A expressão em inglês é "back-to-back", que, em português, pode ser traduzida como "uma atrás da outra". Pode ser muito bom - vitórias back-to-back em jogos da Copa são sensacionais. Mas também pode ser um grande desastre. Uma pesquisa da Microsoft mostra que pular de uma videoconferência para outra no trabalho, sem intervalos, gera acúmulo de beta waves (responsáveis por stress) no cérebro, diminui a habilidade de engajar e manter o foc e provoca picos de tensão ao longo do período.
A pesquisa foi conduzida pelo Microsoft Human Factors Lab com 14 pessoas participando de videoconferências enquanto usavam equipamento de eletroencefalograma (EEG) para monitorar a atividade elétrica em seus cérebros. Os participantes eram profissionais da Microsoft e de outras empresas, baseados nos EUA, que trabalham normalmente em modo remoto.
Cada pessoa participou de duas semanas de teste.
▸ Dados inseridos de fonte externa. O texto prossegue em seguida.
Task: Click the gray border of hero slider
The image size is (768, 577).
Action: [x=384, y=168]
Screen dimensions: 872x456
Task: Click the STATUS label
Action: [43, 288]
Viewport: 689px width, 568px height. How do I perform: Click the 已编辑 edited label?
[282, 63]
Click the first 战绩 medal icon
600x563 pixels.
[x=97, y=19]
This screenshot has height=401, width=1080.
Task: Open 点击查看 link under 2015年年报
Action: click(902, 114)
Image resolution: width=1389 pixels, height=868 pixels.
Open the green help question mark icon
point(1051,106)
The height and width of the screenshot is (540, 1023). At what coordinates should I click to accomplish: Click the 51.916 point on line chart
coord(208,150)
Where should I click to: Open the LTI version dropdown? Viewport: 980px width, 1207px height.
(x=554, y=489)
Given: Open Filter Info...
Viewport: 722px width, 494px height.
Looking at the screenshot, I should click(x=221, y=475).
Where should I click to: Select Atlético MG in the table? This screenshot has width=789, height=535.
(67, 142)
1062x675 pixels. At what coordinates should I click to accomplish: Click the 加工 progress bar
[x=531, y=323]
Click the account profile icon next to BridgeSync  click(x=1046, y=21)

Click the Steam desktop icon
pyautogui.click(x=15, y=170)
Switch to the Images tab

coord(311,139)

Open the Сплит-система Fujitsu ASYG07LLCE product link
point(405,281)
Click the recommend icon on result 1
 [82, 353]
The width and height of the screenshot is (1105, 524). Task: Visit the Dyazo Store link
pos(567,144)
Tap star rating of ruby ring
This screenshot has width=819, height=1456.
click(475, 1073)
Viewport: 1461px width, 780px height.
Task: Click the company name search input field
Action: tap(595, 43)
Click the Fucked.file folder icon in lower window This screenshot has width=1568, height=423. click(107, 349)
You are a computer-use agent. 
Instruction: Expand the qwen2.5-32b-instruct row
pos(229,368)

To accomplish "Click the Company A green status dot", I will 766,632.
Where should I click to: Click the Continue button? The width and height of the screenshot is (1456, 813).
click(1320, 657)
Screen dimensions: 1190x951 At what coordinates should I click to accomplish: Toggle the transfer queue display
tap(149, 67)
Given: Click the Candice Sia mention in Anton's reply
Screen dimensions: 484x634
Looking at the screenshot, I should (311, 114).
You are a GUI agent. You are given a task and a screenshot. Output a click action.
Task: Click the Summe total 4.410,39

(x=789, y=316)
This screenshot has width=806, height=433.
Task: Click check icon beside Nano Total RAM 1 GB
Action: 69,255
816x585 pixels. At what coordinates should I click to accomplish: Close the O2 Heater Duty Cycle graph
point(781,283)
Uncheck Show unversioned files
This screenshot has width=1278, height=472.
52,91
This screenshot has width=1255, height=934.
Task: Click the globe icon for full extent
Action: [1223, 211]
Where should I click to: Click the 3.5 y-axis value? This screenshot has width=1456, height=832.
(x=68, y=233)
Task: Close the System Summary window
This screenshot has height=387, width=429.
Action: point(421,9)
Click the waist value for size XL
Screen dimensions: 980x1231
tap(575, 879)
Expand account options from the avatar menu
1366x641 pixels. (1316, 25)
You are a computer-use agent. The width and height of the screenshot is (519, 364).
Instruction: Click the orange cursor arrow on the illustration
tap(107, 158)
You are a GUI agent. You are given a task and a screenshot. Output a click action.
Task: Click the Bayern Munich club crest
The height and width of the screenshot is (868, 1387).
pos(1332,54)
Na primeira semana, metade do grupo participou de quatro reuniões consecutivas de meia hora (duas horas contínuas), sendo cada reunião para tratar de um assunto diferente. A outra metade teve quatro encontros de meia hora, também diversos, só que com intervalos de 10 minutos entre eles, nos quais usaram o app Headspace para meditar. Na segunda semana, os grupos trocaram de posição: os back-to-back tiveram intervalo, e vice-versa.